By now, you've read all about 0-2 starts, when the last one was for the Cowboys, how many they had and how often the Cowboys made the playoffs after a 0-2 start. I'm not going there today.

By now, unless you've held your hands over your ears, closed your eyes and shouted 'la la la la la la' at the top of your voice since yesterday, you'll have read all about who's to blame for the bad start: The QB, the team, the coaches, the owner, heck, even the fans are being blamed in some quarters. I'm not going there either.

By now, you may be growing tired of the misused idioms floating around: 'Big hat, no cattle', 'All bark and no bite' or 'Where there's smoke there's fire'. I'll spare you some more.

It's also pretty clear that things are not running smoothly for the Cowboys. But what could this mean for the season if the 'Boys don't get it fixed quickly?

The Pythagorean Formula

Some time in the early 80's, the godfather of baseball stats, Bill James, realized that there is a stable relationship between a baseball team's run differential and the number of games it wins. He surmised that a team's true strength could be measured more accurately by looking at runs scored and runs allowed, rather than by looking at wins and losses.
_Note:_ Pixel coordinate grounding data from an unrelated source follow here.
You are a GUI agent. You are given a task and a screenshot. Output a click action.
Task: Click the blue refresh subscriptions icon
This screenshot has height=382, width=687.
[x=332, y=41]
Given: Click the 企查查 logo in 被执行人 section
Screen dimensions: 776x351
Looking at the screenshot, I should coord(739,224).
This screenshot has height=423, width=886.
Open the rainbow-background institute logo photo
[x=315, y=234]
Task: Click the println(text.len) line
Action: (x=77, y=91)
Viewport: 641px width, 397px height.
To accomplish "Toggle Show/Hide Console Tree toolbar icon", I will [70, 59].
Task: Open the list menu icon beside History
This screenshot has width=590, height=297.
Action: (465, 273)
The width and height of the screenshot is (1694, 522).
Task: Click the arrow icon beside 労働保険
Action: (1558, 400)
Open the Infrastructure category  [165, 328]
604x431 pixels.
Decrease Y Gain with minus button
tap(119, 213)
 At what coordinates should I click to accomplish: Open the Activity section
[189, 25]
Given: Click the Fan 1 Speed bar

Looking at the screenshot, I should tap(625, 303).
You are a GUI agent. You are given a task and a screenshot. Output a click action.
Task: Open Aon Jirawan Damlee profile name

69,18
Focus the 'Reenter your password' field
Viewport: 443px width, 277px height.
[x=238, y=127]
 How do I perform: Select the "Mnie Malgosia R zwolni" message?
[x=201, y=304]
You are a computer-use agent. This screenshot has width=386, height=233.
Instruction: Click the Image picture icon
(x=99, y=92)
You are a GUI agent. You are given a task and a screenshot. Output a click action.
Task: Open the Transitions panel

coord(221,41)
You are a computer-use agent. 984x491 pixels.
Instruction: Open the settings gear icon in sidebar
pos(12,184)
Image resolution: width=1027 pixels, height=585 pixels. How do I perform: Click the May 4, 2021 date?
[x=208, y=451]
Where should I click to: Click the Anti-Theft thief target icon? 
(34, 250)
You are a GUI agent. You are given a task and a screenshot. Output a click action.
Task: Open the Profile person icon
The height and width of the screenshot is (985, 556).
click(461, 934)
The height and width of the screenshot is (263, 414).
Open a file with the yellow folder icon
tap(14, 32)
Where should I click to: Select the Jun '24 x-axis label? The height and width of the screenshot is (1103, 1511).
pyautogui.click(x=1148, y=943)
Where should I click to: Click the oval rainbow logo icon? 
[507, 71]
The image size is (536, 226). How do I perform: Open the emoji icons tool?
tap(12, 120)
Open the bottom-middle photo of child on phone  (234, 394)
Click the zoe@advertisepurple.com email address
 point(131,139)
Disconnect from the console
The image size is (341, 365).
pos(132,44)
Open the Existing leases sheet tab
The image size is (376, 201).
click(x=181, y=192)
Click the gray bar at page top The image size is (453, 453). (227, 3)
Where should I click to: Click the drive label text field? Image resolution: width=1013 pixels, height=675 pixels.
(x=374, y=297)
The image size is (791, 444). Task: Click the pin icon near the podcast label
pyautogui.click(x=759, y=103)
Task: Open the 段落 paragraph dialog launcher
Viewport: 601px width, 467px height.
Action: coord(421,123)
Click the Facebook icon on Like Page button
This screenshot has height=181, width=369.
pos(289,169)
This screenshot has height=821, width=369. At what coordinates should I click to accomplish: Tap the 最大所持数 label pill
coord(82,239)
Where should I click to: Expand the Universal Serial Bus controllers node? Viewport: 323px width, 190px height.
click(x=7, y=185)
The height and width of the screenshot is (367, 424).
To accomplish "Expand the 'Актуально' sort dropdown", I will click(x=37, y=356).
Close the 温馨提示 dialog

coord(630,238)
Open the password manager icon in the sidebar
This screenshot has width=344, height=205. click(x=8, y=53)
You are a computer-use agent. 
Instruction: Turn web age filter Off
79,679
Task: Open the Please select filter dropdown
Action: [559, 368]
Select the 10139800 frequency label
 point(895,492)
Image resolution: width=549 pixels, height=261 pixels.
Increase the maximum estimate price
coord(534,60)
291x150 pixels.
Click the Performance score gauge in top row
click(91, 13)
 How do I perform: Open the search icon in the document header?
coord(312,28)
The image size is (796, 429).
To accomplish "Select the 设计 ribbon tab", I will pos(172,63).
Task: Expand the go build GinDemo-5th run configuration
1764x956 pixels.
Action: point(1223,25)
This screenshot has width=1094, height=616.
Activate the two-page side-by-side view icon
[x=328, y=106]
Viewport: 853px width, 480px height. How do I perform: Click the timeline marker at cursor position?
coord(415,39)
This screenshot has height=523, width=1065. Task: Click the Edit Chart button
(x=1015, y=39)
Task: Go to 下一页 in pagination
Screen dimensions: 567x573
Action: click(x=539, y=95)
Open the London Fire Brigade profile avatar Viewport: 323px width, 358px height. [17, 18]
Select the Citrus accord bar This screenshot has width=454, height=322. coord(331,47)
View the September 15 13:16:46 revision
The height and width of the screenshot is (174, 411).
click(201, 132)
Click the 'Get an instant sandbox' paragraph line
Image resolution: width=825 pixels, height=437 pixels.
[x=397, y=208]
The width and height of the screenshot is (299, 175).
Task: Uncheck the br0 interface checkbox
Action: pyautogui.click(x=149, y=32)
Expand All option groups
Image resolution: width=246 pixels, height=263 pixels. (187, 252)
To be more precise, he found that he could predict future win/loss records more accurately by using only past runs scored and runs allowed than by using only past wins and losses. Because the equation he came up with looked a bit like the geometrical formula for computing the hypotenuse of a right triangle, he aptly named the equation the Pythagorean Formula. Here is his original equation:

Runs Scored2
_________________________
Runs Scored2 + Runs Allowed2

Some time later, Daryl Morey (then a statistician for STATS, Inc., since 2007 General Manager of the Houston Rockets) found that the Pythagorean Formula applies not just to baseball, but to just about any sport that keeps track of points scored and allowed. It was simply a matter of tweaking the exponent to the sport in question. For the NFL, he proposed an exponent of 2.37 instead of 2. While there have been countless 'improved' versions of the exponent proposed since, the 2.37 remains the exponent most commonly used (by Football Outsiders for example). This is the NFL version of the formula:

Points Scored2.37
_________________________________
Points Scored2.37 + Points Allowed2.37

The formula, applied at the end of the season, can tell you which teams won or lost more games than they should have. It can also be used to tell you which teams were lucky and which were unlucky (more on that some other time). Applied during the season, it can give a good indication of actual team strength.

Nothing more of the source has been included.